=== Source records ===
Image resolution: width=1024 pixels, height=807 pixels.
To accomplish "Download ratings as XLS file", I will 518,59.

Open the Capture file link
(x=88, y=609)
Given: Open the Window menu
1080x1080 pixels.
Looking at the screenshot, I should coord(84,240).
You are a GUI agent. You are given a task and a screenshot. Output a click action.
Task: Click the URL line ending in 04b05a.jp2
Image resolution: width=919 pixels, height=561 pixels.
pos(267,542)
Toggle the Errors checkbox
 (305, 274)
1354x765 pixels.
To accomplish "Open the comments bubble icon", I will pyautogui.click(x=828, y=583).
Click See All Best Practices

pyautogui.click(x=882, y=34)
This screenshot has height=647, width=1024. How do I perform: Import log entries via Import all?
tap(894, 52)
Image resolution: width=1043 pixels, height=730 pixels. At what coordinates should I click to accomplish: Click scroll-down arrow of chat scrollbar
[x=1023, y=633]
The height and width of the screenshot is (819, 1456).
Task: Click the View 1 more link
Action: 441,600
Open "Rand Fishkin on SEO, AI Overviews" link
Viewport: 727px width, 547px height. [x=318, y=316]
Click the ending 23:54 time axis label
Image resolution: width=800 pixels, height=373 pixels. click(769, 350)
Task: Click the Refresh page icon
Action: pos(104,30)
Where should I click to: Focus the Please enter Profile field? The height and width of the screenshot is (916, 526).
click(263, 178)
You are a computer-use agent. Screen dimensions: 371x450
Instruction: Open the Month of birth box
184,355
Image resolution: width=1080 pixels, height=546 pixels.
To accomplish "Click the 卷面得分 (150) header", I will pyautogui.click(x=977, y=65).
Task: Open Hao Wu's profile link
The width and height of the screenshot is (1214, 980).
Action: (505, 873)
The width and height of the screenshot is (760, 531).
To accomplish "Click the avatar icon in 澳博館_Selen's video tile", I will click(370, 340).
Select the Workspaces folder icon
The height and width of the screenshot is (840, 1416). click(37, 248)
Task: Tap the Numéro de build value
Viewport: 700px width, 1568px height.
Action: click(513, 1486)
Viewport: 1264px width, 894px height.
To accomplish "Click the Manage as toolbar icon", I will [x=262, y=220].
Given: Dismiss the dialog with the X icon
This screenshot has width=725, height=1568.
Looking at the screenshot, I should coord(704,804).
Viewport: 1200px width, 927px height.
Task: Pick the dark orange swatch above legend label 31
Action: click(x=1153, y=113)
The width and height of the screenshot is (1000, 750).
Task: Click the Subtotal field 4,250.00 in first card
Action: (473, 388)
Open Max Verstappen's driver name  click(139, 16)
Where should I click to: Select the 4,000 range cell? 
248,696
===
- What you have to do
Every record shown above should be given back exactly.

- The completed task
Image resolution: width=1024 pixels, height=807 pixels.
To accomplish "Download ratings as XLS file", I will 518,59.

Open the Capture file link
(x=88, y=609)
Given: Open the Window menu
1080x1080 pixels.
Looking at the screenshot, I should coord(84,240).
You are a GUI agent. You are given a task and a screenshot. Output a click action.
Task: Click the URL line ending in 04b05a.jp2
Image resolution: width=919 pixels, height=561 pixels.
pos(267,542)
Toggle the Errors checkbox
 (305, 274)
1354x765 pixels.
To accomplish "Open the comments bubble icon", I will pyautogui.click(x=828, y=583).
Click See All Best Practices

pyautogui.click(x=882, y=34)
This screenshot has height=647, width=1024. How do I perform: Import log entries via Import all?
tap(894, 52)
Image resolution: width=1043 pixels, height=730 pixels. At what coordinates should I click to accomplish: Click scroll-down arrow of chat scrollbar
[x=1023, y=633]
The height and width of the screenshot is (819, 1456).
Task: Click the View 1 more link
Action: 441,600
Open "Rand Fishkin on SEO, AI Overviews" link
Viewport: 727px width, 547px height. [x=318, y=316]
Click the ending 23:54 time axis label
Image resolution: width=800 pixels, height=373 pixels. click(769, 350)
Task: Click the Refresh page icon
Action: pos(104,30)
Where should I click to: Focus the Please enter Profile field? The height and width of the screenshot is (916, 526).
click(263, 178)
You are a computer-use agent. Screen dimensions: 371x450
Instruction: Open the Month of birth box
184,355
Image resolution: width=1080 pixels, height=546 pixels.
To accomplish "Click the 卷面得分 (150) header", I will pyautogui.click(x=977, y=65).
Task: Open Hao Wu's profile link
The width and height of the screenshot is (1214, 980).
Action: (505, 873)
The width and height of the screenshot is (760, 531).
To accomplish "Click the avatar icon in 澳博館_Selen's video tile", I will click(370, 340).
Select the Workspaces folder icon
The height and width of the screenshot is (840, 1416). click(37, 248)
Task: Tap the Numéro de build value
Viewport: 700px width, 1568px height.
Action: click(513, 1486)
Viewport: 1264px width, 894px height.
To accomplish "Click the Manage as toolbar icon", I will [x=262, y=220].
Given: Dismiss the dialog with the X icon
This screenshot has width=725, height=1568.
Looking at the screenshot, I should coord(704,804).
Viewport: 1200px width, 927px height.
Task: Pick the dark orange swatch above legend label 31
Action: click(x=1153, y=113)
The width and height of the screenshot is (1000, 750).
Task: Click the Subtotal field 4,250.00 in first card
Action: (473, 388)
Open Max Verstappen's driver name  click(139, 16)
Where should I click to: Select the 4,000 range cell? 
248,696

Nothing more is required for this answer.